April Showers Bring Spring Wines

A focus on rosé, energetic whites and crunchy, light reds that tantalize the palette.

We unfortunately had a few corked bottles of wine this week – so our tasting notes this week aren’t quite complete! That being said, we are here to fully embrace spring, even if it’s not chosen to show up just yet. What does that mean in terms of the wines we taste? A focus on rosé, energetic whites and crunchy, light reds that tantalize the palette.
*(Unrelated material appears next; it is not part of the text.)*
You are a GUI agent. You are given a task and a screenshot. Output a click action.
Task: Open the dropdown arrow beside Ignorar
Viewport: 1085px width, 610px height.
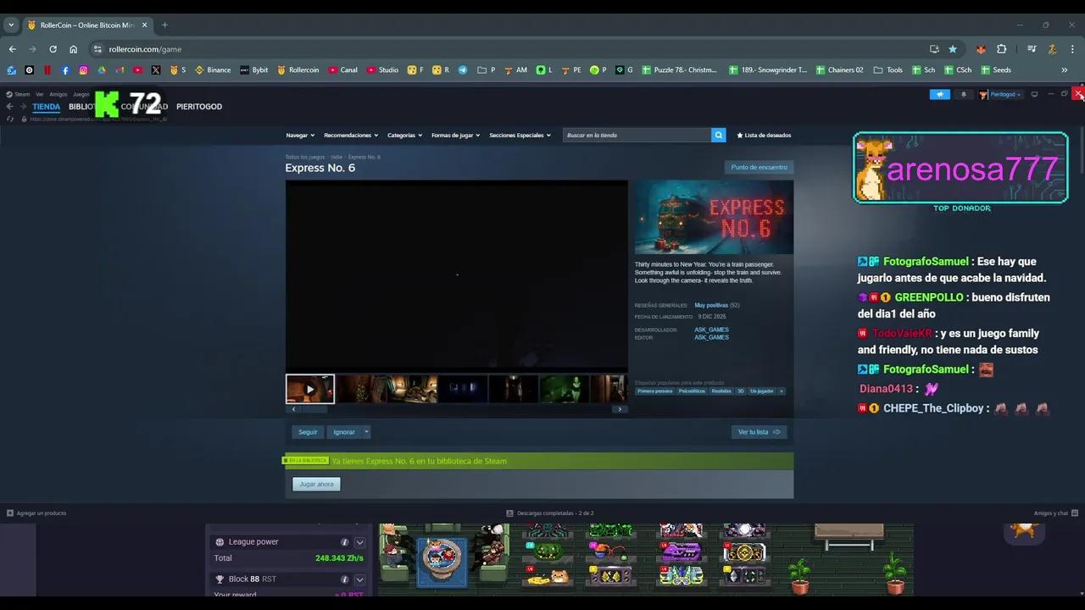[x=365, y=432]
These wines don’t always have to be complex (though some certainly are) but they do capture vibrant characteristics – like soaring acid, juicy red fruits, sea breeze or a structured minerality capturing the local terroir.
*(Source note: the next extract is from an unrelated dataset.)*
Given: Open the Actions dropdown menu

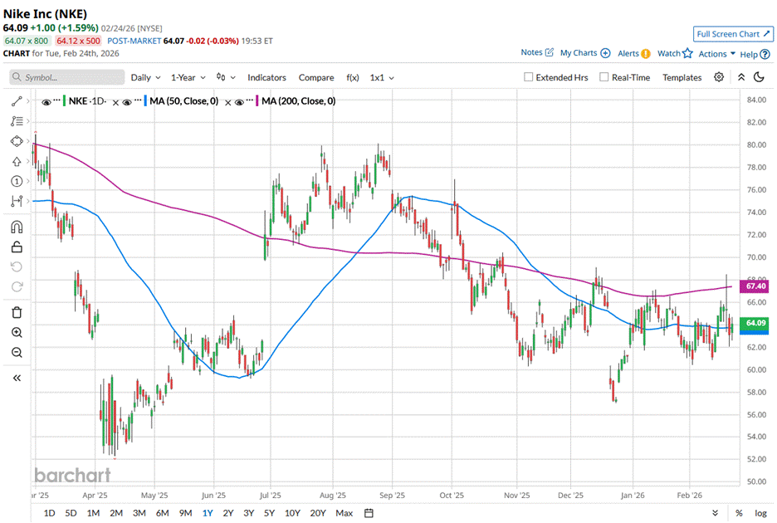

While the clouds and rain continue over the next few days, we think a glass or three of colorful wines are exactly what we need to will spring into existence, finally.

Domaine Rimbert, Petite Cochon Bronzé (2017)
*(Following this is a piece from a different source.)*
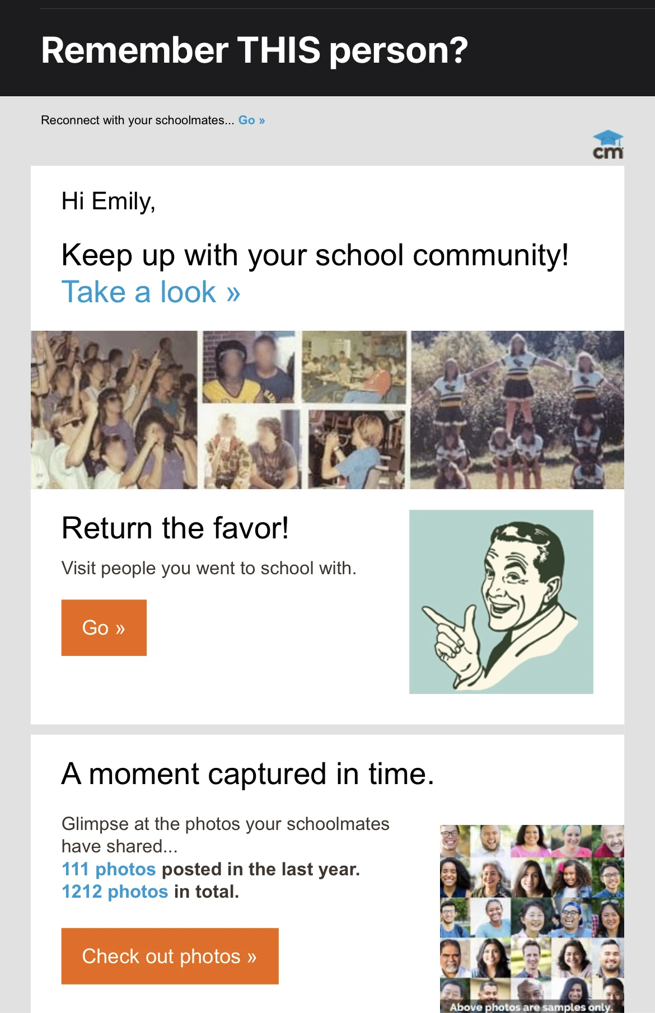The image size is (655, 1013).
Task: Click Keep up with your school community text
Action: [315, 255]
The moment you pop the cork – pink and featuring a pig and summer umbrella – you know you’re in for a treat wit this rosé. Salmon hued, this wine has unmistakable life: juicy strawberry notes with a whiff of the salty sea air. On the palette, strawberries show themselves upfront, but these are the juicy, slightly tart, under ripe kind we love to taste. At 13.5% ABV, there is a lot of acid to structure this wine and a wet stone minerality tends to build through to the finish, where softer, wispy berry fruit notes creep back in. At only $15, this is a great steal and proof that rosé, now popularized, is still a great place to look for values.

Frenchtown Farms, Viognier Sauvignon Blanc The Pearl Thief (2016)

Frenchtown Farms, The Pearl Thief (2016)

When we first heard that they were making only 60 cases of a Viognier and Sauvignon Blanc blend from the Sierra Foothills, we were a bit skeptical. But we have been increasingly excited by California attempts to grow grapes you’d more commonly find in France. We’re glad we brought it into the shop! The slightly richer yellow color gives way to lush stone fruit and green herbs on the nose and the palette. There’s a jolt of tart lemon acidity but this quickly evolves into honeyed lemon balm, creamy pineapple and apricot notes and features a dry minerality. There is an elegant balance and softness to all of the elements that makes it a recent favorite. It might be $33 but it’s really worth it for enjoying that New World experimentation.